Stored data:
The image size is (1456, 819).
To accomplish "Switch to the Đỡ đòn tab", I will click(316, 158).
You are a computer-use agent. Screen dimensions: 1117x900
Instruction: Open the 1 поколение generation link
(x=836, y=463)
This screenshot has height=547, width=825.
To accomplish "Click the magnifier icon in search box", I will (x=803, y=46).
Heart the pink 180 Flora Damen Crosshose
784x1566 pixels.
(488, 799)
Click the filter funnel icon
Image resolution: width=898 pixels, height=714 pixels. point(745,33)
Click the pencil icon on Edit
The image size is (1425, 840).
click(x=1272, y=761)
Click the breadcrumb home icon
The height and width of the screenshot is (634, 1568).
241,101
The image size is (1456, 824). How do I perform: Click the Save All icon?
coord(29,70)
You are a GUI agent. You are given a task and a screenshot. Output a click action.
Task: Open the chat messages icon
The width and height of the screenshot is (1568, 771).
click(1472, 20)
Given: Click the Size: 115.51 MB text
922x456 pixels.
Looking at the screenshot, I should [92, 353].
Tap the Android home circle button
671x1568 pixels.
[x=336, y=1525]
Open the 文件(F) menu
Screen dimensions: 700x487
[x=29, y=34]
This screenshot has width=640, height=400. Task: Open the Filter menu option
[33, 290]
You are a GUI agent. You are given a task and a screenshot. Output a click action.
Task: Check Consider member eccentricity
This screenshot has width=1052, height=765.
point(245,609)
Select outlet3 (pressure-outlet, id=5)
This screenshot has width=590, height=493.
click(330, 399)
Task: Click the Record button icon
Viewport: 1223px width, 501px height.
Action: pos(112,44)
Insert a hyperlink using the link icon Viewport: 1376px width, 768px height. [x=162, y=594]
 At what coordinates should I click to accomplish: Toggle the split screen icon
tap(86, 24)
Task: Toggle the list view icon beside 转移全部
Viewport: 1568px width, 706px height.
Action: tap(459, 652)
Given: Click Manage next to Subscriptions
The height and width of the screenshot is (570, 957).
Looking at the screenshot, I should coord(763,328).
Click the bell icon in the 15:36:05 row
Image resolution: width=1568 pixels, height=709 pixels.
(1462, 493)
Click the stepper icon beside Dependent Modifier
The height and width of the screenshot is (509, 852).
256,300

Problem requirements: Lines that contain "beside" are the result; find them in the entries above and copy each one.

Written solution:
Task: Toggle the list view icon beside 转移全部
Click the stepper icon beside Dependent Modifier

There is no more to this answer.